### TEXTO FORNECIDO
Morando no Congo, Valdo relembra passagens por Minas Gerais e fala sobre racismo no futebol

Henrique André
12/07/2019 às 18:04.
Atualizado em 05/09/2021 às 19:31
 (Congo Actuel)

(Congo Actuel)

Um dos últimos meias clássicos do futebol brasileiro, o catarinense Valdo Cândido de Oliveira Filho deixou saudade em torcedores de Cruzeiro e Atlético, clubes que defendeu em 1998 e 2001, respectivamente. Hoje, aos 55 anos, o “asilo”, como foi apelido ao chegar à Toca da Raposa, aos 35, auxilia na formação de atletas no Congo, país africano.

Peça fundamental na Seleção Brasileira que conquistou a Copa América de 1989, Valdo coleciona histórias no mundo da bola. Com a Amarelinha, inclusive, fez 49 partidas. Destaque também de Grêmio, Santos e Botafogo, ele brilhou na Europa por Benfica e Paris Saint Germain. 

Nesta entrevista ao Hoje em Dia, o ex-meia relembra a trajetória, fala da “aventura no Congo” e  destaca a passagem por Minas

Como o Valdo foi parar no Congo? Como tem sido a experiência no país? E em relação ao futebol? Qual seu grande desafio e como tem visto a evolução?

### INSTRUÇÃO 1
Segundo o texto sobre Valdo, quantas partidas ele fez pela Seleção Brasileira?
### INSTRUÇÃO 2
Prossiga o texto da entrevista com Valdo a partir do ponto em que ele para.

### TRECHOS DE DADOS
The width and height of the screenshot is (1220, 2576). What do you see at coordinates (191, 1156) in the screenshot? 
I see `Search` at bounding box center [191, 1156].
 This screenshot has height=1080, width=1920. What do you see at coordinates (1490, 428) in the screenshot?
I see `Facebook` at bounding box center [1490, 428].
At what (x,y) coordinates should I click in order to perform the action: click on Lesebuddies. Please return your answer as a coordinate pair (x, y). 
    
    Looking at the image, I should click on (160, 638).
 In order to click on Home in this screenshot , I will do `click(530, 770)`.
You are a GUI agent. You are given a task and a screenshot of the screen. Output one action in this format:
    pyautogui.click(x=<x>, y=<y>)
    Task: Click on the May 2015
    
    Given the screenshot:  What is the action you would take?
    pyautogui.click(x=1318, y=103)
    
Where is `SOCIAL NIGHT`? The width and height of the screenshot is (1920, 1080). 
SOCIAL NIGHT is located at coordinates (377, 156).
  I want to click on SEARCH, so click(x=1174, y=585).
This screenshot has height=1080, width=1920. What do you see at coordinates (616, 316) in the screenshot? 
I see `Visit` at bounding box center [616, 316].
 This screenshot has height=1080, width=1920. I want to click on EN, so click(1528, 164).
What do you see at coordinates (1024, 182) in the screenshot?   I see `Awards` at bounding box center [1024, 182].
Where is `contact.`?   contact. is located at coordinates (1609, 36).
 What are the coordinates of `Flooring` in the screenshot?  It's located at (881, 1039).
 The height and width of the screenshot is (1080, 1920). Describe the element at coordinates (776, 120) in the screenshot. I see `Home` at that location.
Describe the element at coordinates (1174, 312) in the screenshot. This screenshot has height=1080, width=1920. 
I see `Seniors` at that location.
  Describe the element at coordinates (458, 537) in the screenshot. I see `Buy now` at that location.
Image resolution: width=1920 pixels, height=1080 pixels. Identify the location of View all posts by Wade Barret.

### RESPOSTA DO EXERCÍCIO 1
49 partidas.

### RESPOSTA DO EXERCÍCIO 2
Minha vinda para o Congo foi por acaso. Eu estava trabalhando na França e tinha um amigo que conhecia o cara que organizava o Torneio da República. Então, fui chamado para participar desse torneio. Chegando aqui, falei que era treinador, e eles me propuseram a questão de eu tentar ajudar a organizar o futebol congolês. Falei que ia pensar, organizar o plano de trabalho e apresentar a eles. Se eles estivessem de acordo, a gente iniciaria o trabalho. Já estou aqui há dois anos e meio e está sendo uma aventura muito boa.

Você pendurou as chuteiras pelo Botafogo em 2004. Como foi aquele último ato como atleta profissional?
O Botafogo foi talvez a maior experiência que eu tive no futebol. Porque eu cheguei lá com 39 anos, com um convite do Levir Culpi e do finado Bebeto de Freitas para tentar resgatar o nome do clube, que tinha caído de divisão. Fizemos realmente um grupo, uma família, onde realmente nos ajudávamos. Às vezes, um jogador não ia treinar porque tinham cortado a luz, então fazíamos uma vaquinha para ajudar a pessoa em questão, e assim fomos criando realmente um ambiente de família, e no campo a gente jogava bola.

Por que não chegou a treinar nenhum clube médio/grande no Brasil? É um grande sonho?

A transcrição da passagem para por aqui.